Bu günler baharın artık bizlere misafir olduğu günler. Aşık Veysel’in “Bir çekirdek verdim dört bostan verdi” söylemine uygun şekilde bire dört alabilmek, toprakla olan hasretini dindirmek için çiftçi, yeniden bağ-bostanı ile buluşuyor.

Artık köylü (tarımla meşgul olan) insanlar için hazırlık dönemi. Toprak ve köylünün kucaklaşması zamanı gelmiştir. Bağ ve bostanlarda yapılacak çok iş var. Mart-Nisan ayları portakal, zeytin, elma, armutlar, kirazların aşı mevsimidir. Kalem aşılar ve daldırmalar bu aylarda yapılır. Buna ilaveten ağaçların kuru dalları kesilir, gövde kısımlarındaki kuru kabuklar alınarak meyve ağaçlarının gövdeleri göztaşı ile badana yapılır. Böylece karınca ve böceklerin meyve ağaçlarına zarar vermelerinin önü alınmış olur.

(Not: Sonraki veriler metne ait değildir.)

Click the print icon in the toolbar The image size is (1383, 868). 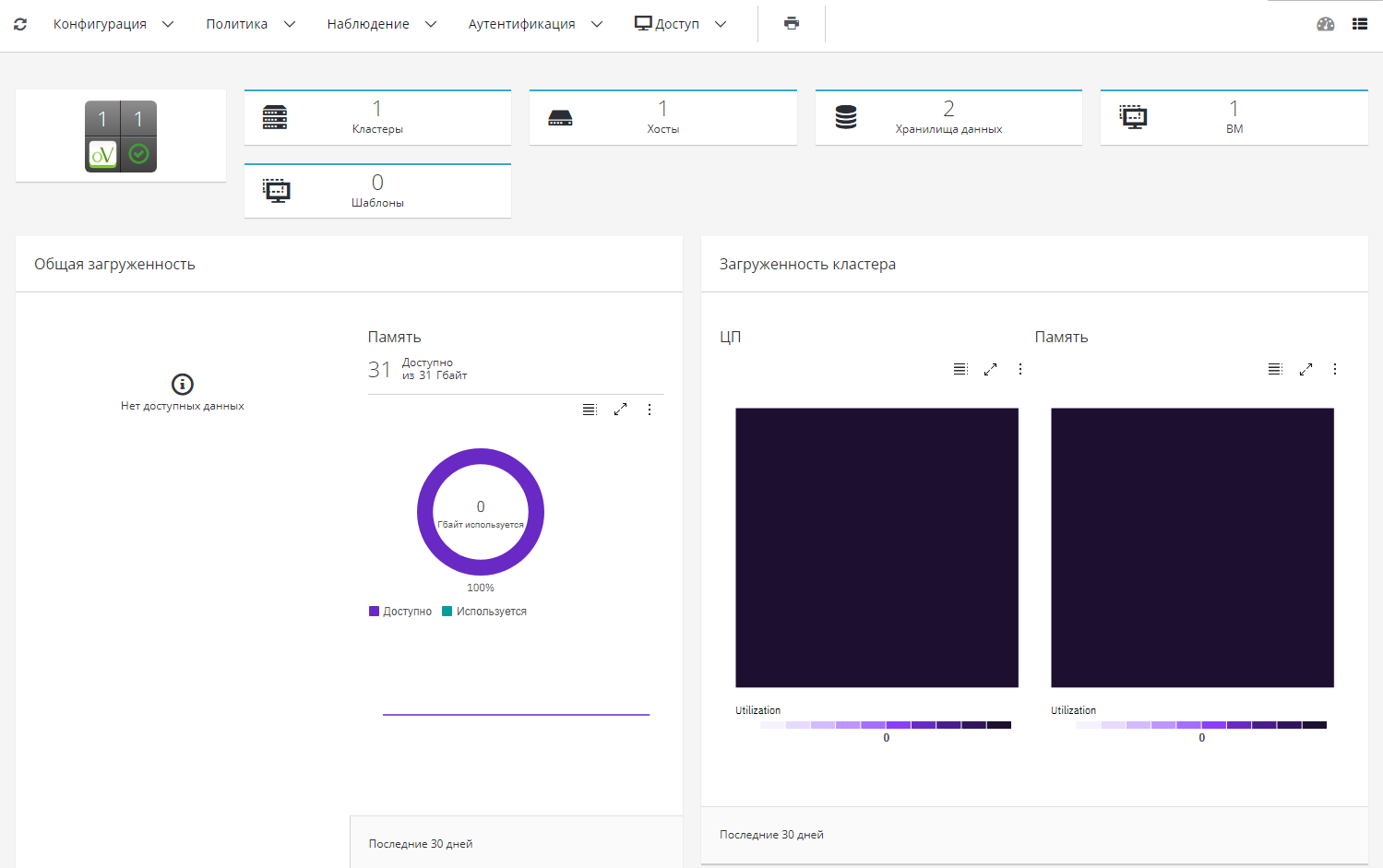point(792,24)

Havaların ısınmasını sabırsızlıkla beklemekte olan hayvanları havalar iyice ısınıncaya kadar ahırlarında tutmalı. Çünkü, bu mevsimlerde hayvanların otlaklara çıkarılması karın şişkinliği ve göğüs nezlesi hastalığına neden olabilir. Bu da hayvancılık ile meşgul olanlar ve hayvanların gelişiminin önünde ciddi bir sıkıntı demektir. “Her şey zamanında” diye atalarımız boşuna dememişler.

Bahçe işleri tükenmez ki! Çalışmak isteyene her mevsim iş var elbette. Bahçe kenarlarındaki dikenler yeşermeye başlamadan koparılarak ürünlerin, meyvelerin dikenlerden temizlenmesi onların gelişimi ve bol meyve vermeleri demektir. Eksik kalan budamalar artık geciktirilmemeli. Ağaçlara suyun akışı başlamak üzeredir.

Köylerdeki hüzün dolu sessizliğin bozulması zamanıdır. Köylü ve toprağın kavuşması hasret çeken sevgililerin buluşmasından aşağı kalan tarafı mı var!? Âşık ve maşukun kavuşması kimi mutlu etmez ki? Bağdan, bostandan elinle bir şey koparıp yemek, hatta eğilip koklamanın mutluluğuna doyum mu olur?